_Directions_
From the line that includes "This screenshot has width=1349, height=654." to the last line of the records, inclusive, repeat each line exactly.

---*---

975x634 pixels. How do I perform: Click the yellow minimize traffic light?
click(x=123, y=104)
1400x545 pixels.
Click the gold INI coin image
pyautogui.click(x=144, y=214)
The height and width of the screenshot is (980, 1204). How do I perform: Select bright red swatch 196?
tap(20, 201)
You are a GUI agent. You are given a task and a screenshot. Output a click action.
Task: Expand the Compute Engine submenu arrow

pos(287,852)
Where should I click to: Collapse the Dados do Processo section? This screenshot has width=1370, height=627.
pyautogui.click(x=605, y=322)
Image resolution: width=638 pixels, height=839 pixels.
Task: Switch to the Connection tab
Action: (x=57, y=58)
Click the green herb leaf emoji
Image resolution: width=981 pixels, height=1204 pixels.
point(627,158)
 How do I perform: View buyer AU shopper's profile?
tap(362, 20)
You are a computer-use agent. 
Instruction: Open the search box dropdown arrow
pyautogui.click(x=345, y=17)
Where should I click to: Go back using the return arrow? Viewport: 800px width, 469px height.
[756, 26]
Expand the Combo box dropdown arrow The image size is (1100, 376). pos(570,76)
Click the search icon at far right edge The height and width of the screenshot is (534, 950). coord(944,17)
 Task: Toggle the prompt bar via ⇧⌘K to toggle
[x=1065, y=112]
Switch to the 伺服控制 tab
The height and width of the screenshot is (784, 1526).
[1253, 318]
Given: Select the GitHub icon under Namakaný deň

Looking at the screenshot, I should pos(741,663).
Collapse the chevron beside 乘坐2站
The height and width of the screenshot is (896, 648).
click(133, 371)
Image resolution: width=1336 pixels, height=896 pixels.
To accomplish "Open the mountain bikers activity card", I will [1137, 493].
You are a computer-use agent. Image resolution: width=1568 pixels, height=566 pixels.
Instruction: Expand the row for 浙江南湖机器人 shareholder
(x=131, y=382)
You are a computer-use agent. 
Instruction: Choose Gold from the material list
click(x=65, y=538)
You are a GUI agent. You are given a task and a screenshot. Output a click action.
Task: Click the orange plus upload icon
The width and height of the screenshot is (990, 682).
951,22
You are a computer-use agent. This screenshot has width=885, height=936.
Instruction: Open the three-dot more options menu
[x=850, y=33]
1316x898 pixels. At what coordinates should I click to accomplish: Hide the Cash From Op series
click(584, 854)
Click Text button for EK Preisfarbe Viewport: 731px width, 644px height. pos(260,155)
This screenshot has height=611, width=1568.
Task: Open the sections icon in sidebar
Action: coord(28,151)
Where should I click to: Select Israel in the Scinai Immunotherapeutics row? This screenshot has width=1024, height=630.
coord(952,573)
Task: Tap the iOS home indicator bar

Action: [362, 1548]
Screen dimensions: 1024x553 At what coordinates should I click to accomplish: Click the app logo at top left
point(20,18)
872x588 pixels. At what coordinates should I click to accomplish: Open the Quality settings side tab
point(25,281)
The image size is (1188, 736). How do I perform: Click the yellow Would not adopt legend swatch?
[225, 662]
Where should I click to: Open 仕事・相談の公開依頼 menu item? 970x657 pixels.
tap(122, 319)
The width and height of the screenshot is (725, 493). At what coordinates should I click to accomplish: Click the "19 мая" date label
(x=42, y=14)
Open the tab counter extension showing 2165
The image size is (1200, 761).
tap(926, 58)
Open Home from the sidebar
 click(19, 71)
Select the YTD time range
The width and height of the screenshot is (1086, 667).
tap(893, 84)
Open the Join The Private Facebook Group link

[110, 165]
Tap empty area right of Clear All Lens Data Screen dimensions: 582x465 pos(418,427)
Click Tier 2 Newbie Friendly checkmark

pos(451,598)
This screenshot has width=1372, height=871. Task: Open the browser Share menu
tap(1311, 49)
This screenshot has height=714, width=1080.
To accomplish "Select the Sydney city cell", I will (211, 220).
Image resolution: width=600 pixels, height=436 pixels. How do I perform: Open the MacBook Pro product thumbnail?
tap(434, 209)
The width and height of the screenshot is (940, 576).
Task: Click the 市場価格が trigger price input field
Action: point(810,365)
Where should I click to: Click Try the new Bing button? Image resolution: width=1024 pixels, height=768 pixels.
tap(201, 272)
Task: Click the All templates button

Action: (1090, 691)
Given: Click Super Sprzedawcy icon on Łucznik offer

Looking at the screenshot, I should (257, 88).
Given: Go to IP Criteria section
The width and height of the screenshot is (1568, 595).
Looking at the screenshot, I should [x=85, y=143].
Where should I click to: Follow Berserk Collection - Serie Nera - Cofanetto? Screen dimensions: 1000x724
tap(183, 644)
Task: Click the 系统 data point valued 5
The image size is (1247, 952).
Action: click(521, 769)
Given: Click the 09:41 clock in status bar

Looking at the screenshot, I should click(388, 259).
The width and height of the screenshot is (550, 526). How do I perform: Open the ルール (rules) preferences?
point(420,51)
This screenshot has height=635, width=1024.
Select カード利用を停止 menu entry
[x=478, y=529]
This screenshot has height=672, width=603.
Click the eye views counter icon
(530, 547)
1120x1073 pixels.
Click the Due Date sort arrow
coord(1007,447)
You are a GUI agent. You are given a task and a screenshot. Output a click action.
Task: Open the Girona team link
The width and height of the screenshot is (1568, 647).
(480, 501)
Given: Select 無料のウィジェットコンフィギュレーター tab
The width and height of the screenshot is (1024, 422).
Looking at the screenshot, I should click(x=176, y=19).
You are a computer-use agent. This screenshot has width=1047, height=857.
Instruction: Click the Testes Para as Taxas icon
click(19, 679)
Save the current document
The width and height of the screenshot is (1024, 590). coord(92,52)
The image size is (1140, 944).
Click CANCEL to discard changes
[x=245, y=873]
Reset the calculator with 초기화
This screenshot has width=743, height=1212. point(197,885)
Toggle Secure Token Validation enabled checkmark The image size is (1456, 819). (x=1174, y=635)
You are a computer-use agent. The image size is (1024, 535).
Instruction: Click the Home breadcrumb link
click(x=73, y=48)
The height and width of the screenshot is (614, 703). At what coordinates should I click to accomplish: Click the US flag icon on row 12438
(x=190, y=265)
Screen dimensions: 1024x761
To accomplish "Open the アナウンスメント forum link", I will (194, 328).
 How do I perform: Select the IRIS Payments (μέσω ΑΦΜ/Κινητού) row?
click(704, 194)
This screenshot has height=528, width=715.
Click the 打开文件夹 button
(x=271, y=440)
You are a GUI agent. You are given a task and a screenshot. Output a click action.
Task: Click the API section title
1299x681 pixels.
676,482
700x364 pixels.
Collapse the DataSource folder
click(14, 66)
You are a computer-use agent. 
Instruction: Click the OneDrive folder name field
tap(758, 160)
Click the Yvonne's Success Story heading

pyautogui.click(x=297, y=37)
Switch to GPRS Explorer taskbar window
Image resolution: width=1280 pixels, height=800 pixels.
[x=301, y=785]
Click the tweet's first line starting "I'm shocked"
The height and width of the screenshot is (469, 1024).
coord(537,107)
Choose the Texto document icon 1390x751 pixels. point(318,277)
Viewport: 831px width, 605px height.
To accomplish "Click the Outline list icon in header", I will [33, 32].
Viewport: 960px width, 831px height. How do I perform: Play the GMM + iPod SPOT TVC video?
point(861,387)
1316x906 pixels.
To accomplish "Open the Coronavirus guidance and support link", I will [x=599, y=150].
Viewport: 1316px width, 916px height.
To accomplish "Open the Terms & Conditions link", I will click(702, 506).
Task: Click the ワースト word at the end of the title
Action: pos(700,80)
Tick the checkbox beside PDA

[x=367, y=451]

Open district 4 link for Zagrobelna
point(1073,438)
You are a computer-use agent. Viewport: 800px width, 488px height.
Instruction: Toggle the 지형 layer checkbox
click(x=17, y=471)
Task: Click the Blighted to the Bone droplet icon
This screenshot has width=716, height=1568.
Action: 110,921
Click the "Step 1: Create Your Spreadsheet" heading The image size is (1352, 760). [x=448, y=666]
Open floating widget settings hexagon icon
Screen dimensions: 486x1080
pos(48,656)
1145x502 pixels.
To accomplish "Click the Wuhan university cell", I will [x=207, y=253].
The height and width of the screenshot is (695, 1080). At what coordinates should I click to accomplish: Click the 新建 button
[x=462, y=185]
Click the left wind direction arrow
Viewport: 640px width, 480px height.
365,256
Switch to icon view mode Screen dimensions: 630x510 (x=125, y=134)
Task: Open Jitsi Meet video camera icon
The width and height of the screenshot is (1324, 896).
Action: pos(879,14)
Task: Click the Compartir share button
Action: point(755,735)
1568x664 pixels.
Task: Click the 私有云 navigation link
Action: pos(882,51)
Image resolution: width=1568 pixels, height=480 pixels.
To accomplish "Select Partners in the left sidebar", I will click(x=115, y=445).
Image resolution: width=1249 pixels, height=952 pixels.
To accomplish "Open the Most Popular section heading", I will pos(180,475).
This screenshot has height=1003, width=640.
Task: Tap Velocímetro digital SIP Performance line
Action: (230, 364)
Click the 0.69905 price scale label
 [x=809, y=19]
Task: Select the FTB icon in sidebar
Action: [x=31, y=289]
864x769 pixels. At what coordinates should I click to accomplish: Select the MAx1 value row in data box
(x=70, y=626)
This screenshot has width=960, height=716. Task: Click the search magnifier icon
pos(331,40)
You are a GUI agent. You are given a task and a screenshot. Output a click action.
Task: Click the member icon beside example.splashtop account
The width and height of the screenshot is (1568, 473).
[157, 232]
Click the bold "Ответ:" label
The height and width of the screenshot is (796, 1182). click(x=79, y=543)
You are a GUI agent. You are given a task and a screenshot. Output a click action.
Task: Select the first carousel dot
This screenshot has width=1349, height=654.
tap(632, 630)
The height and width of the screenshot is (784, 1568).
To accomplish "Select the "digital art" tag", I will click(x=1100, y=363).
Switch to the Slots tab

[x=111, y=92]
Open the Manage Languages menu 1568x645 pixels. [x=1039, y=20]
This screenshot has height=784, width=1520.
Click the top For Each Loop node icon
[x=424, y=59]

---*---

_Finished task_
This screenshot has width=1349, height=654.
tap(632, 630)
The height and width of the screenshot is (784, 1568).
To accomplish "Select the "digital art" tag", I will click(x=1100, y=363).
Switch to the Slots tab

[x=111, y=92]
Open the Manage Languages menu 1568x645 pixels. [x=1039, y=20]
This screenshot has height=784, width=1520.
Click the top For Each Loop node icon
[x=424, y=59]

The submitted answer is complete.